How to complete this task: Set down the records that follow exactly, every line of them.

Data:

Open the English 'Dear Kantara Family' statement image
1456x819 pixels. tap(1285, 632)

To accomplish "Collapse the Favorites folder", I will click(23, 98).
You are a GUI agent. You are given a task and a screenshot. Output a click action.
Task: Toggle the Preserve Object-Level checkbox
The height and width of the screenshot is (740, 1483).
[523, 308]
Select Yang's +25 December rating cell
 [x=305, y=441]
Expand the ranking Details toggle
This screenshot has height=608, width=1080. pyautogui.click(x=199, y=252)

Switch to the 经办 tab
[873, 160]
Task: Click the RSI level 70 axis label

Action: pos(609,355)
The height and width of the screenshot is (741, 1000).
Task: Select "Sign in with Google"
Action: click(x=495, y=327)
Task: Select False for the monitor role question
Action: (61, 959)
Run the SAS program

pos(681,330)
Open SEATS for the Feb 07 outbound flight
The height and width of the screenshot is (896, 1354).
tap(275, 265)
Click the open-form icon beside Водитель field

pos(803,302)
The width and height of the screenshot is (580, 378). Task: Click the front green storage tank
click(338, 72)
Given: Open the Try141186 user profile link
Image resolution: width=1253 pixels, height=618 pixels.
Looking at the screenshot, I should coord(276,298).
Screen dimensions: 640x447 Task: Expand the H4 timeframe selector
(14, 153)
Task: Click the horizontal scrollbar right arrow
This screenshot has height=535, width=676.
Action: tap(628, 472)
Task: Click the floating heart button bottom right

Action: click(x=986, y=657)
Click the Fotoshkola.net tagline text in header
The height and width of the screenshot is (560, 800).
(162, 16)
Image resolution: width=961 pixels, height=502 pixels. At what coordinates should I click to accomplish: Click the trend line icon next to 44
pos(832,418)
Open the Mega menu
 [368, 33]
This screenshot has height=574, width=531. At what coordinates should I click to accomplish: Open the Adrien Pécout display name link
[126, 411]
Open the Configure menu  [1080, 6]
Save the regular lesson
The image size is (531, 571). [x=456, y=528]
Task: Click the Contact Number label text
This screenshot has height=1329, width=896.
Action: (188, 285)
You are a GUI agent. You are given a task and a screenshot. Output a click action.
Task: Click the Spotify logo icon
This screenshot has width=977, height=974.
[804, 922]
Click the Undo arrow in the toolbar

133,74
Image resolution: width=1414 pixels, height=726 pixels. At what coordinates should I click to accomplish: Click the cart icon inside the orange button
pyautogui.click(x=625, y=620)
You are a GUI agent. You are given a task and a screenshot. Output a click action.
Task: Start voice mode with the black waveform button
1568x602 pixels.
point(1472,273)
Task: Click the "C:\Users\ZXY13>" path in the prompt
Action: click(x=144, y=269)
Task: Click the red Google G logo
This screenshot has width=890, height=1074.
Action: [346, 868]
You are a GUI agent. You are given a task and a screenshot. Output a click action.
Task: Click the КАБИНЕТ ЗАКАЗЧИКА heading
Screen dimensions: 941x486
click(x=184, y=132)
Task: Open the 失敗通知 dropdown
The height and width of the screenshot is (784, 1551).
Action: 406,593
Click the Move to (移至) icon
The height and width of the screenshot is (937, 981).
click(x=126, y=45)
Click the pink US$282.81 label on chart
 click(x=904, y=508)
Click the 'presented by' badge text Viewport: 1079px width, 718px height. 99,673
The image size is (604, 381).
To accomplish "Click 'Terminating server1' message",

Solved problem:
Open the English 'Dear Kantara Family' statement image
1456x819 pixels. tap(1285, 632)

To accomplish "Collapse the Favorites folder", I will click(23, 98).
You are a GUI agent. You are given a task and a screenshot. Output a click action.
Task: Toggle the Preserve Object-Level checkbox
The height and width of the screenshot is (740, 1483).
[523, 308]
Select Yang's +25 December rating cell
 [x=305, y=441]
Expand the ranking Details toggle
This screenshot has height=608, width=1080. pyautogui.click(x=199, y=252)

Switch to the 经办 tab
[873, 160]
Task: Click the RSI level 70 axis label

Action: pos(609,355)
The height and width of the screenshot is (741, 1000).
Task: Select "Sign in with Google"
Action: click(x=495, y=327)
Task: Select False for the monitor role question
Action: (61, 959)
Run the SAS program

pos(681,330)
Open SEATS for the Feb 07 outbound flight
The height and width of the screenshot is (896, 1354).
tap(275, 265)
Click the open-form icon beside Водитель field

pos(803,302)
The width and height of the screenshot is (580, 378). Task: Click the front green storage tank
click(338, 72)
Given: Open the Try141186 user profile link
Image resolution: width=1253 pixels, height=618 pixels.
Looking at the screenshot, I should coord(276,298).
Screen dimensions: 640x447 Task: Expand the H4 timeframe selector
(14, 153)
Task: Click the horizontal scrollbar right arrow
This screenshot has height=535, width=676.
Action: tap(628, 472)
Task: Click the floating heart button bottom right

Action: click(x=986, y=657)
Click the Fotoshkola.net tagline text in header
The height and width of the screenshot is (560, 800).
(162, 16)
Image resolution: width=961 pixels, height=502 pixels. At what coordinates should I click to accomplish: Click the trend line icon next to 44
pos(832,418)
Open the Mega menu
 [368, 33]
This screenshot has height=574, width=531. At what coordinates should I click to accomplish: Open the Adrien Pécout display name link
[126, 411]
Open the Configure menu  [1080, 6]
Save the regular lesson
The image size is (531, 571). [x=456, y=528]
Task: Click the Contact Number label text
This screenshot has height=1329, width=896.
Action: (188, 285)
You are a GUI agent. You are given a task and a screenshot. Output a click action.
Task: Click the Spotify logo icon
This screenshot has width=977, height=974.
[804, 922]
Click the Undo arrow in the toolbar

133,74
Image resolution: width=1414 pixels, height=726 pixels. At what coordinates should I click to accomplish: Click the cart icon inside the orange button
pyautogui.click(x=625, y=620)
You are a GUI agent. You are given a task and a screenshot. Output a click action.
Task: Start voice mode with the black waveform button
1568x602 pixels.
point(1472,273)
Task: Click the "C:\Users\ZXY13>" path in the prompt
Action: click(x=144, y=269)
Task: Click the red Google G logo
This screenshot has width=890, height=1074.
Action: [346, 868]
You are a GUI agent. You are given a task and a screenshot. Output a click action.
Task: Click the КАБИНЕТ ЗАКАЗЧИКА heading
Screen dimensions: 941x486
click(x=184, y=132)
Task: Open the 失敗通知 dropdown
The height and width of the screenshot is (784, 1551).
Action: 406,593
Click the Move to (移至) icon
The height and width of the screenshot is (937, 981).
click(x=126, y=45)
Click the pink US$282.81 label on chart
 click(x=904, y=508)
Click the 'presented by' badge text Viewport: 1079px width, 718px height. 99,673
The image size is (604, 381).
To accomplish "Click 'Terminating server1' message",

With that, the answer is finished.